--- TRY IT ---
What should be copied is the stretch of entries below from the line with "This screenshot has width=409, height=240." up to and including the line with "The height and", exactly and without images.

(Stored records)
####

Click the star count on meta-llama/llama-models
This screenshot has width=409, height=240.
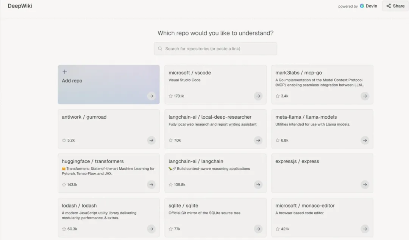click(x=284, y=141)
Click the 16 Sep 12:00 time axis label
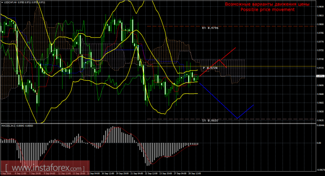 coord(108,173)
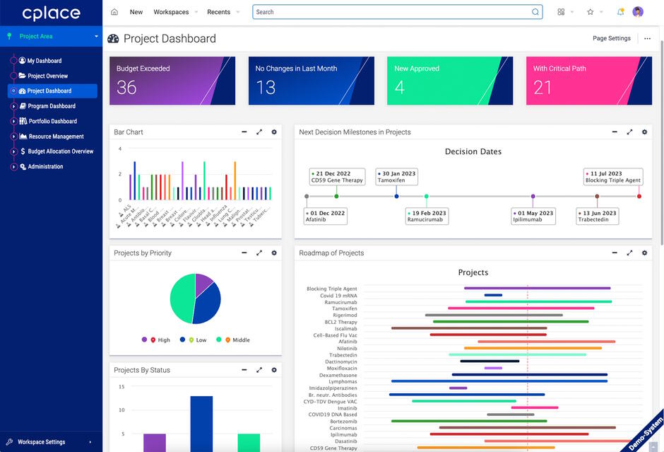This screenshot has width=664, height=452.
Task: Expand the Project Area selector
Action: [96, 36]
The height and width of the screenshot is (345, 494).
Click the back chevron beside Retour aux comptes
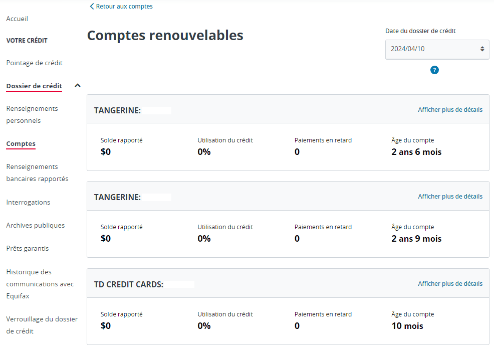click(92, 7)
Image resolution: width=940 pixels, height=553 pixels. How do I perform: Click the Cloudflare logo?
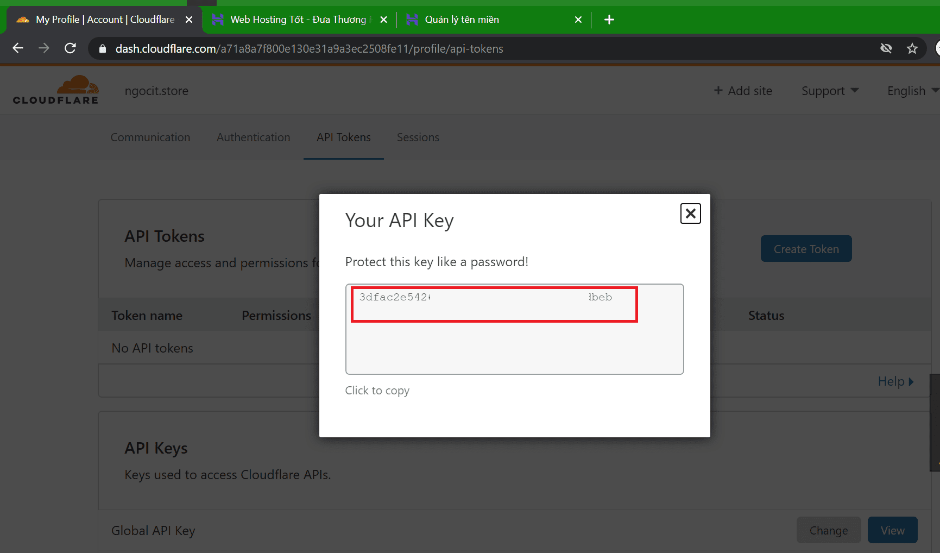tap(56, 90)
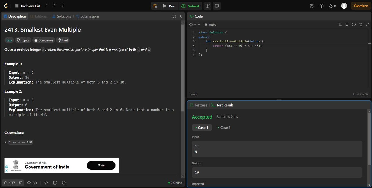This screenshot has width=372, height=188.
Task: Open the layout grid icon in the top bar
Action: pyautogui.click(x=312, y=6)
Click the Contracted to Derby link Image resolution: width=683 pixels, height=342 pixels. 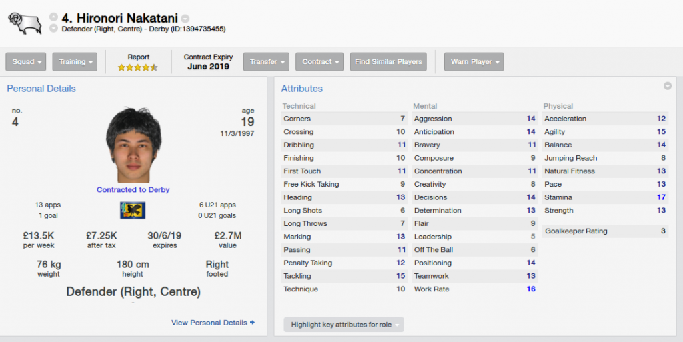(133, 190)
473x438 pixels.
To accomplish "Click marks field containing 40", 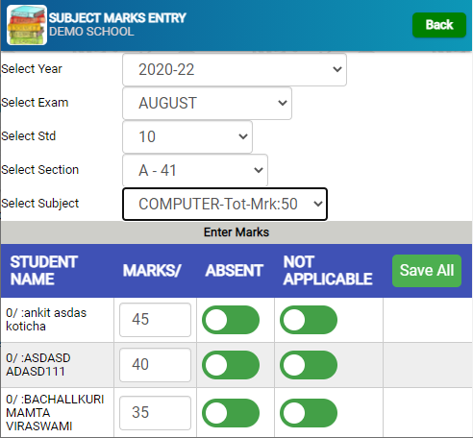I will pyautogui.click(x=155, y=365).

####

--- TASK ANSWER ---
This screenshot has width=409, height=240.
click(x=284, y=141)
Click the 16 Sep 12:00 time axis label
 coord(108,173)
This screenshot has width=664, height=452.
Task: Expand the Project Area selector
Action: [96, 36]
The height and width of the screenshot is (345, 494).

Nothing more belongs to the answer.